Task data:
= Beginning of Section =

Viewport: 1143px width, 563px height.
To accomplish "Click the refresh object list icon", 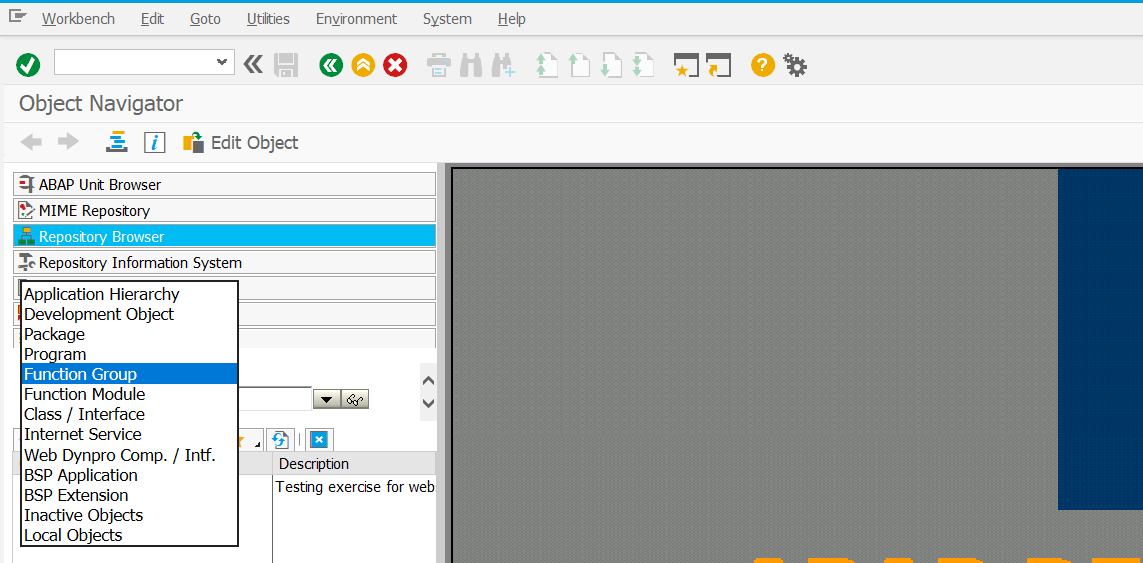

= End of Section =
= Beginning of Section =

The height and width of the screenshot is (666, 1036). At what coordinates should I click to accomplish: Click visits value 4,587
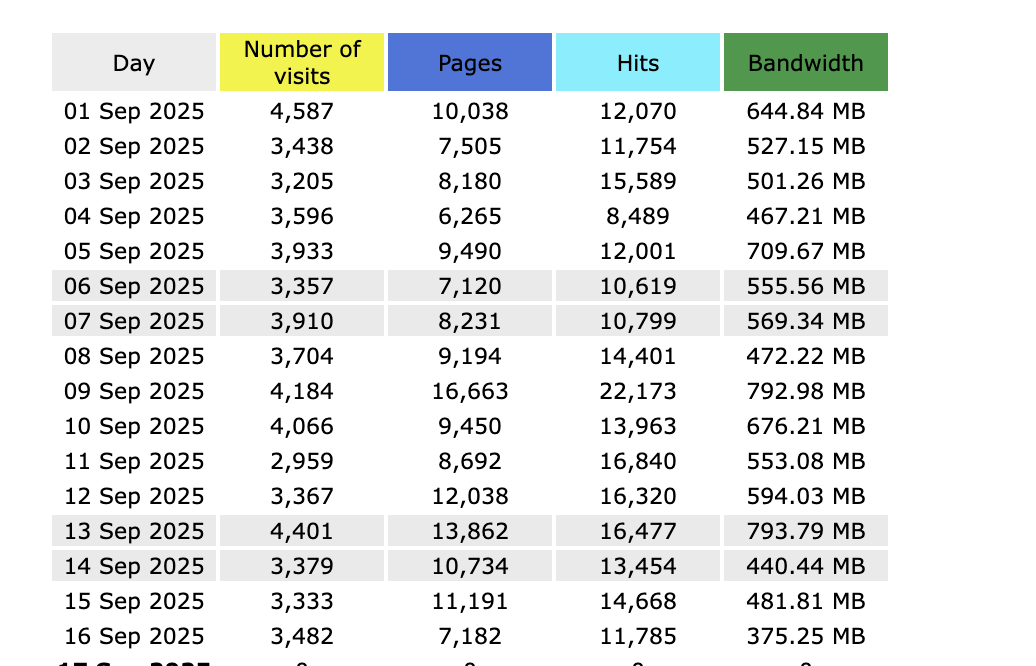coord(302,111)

= End of Section =
= Beginning of Section =

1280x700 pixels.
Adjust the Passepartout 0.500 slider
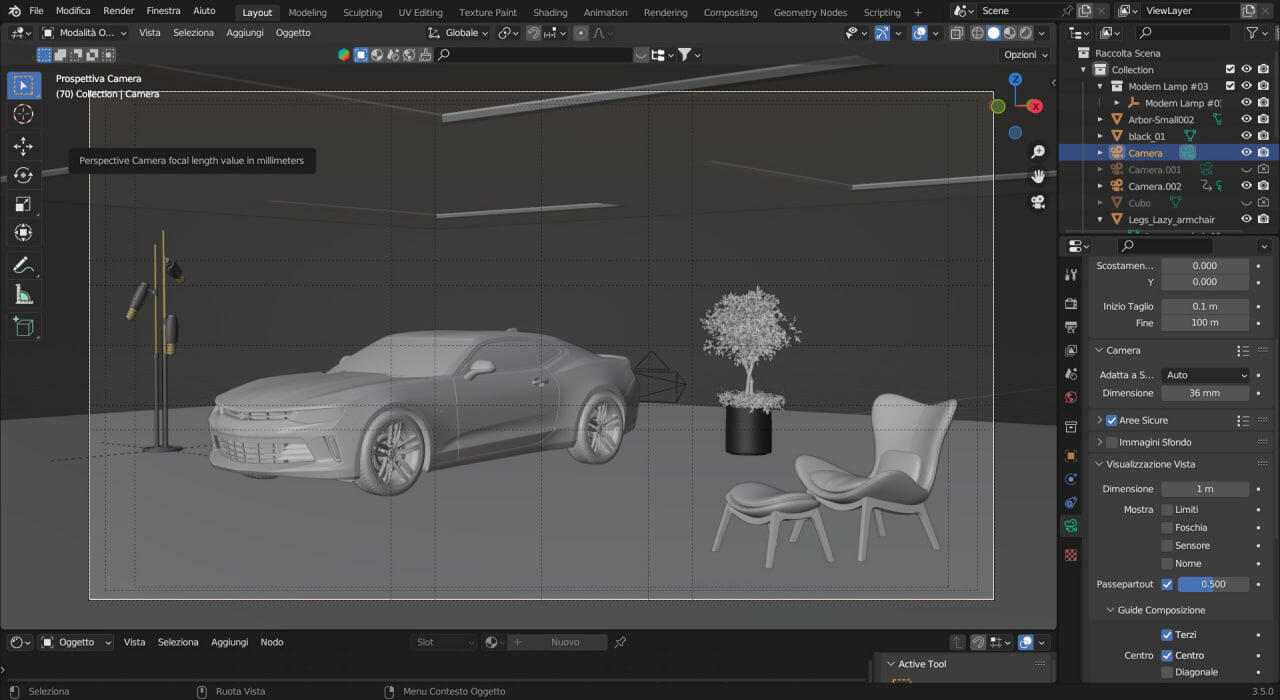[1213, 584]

= End of Section =

Out of the records above, set down only the lines from the one that contains "Viewport: 1143px width, 563px height." through the one that contains "the refresh object", unchanged and without the pictures.

Viewport: 1143px width, 563px height.
To accomplish "Click the refresh object list icon", 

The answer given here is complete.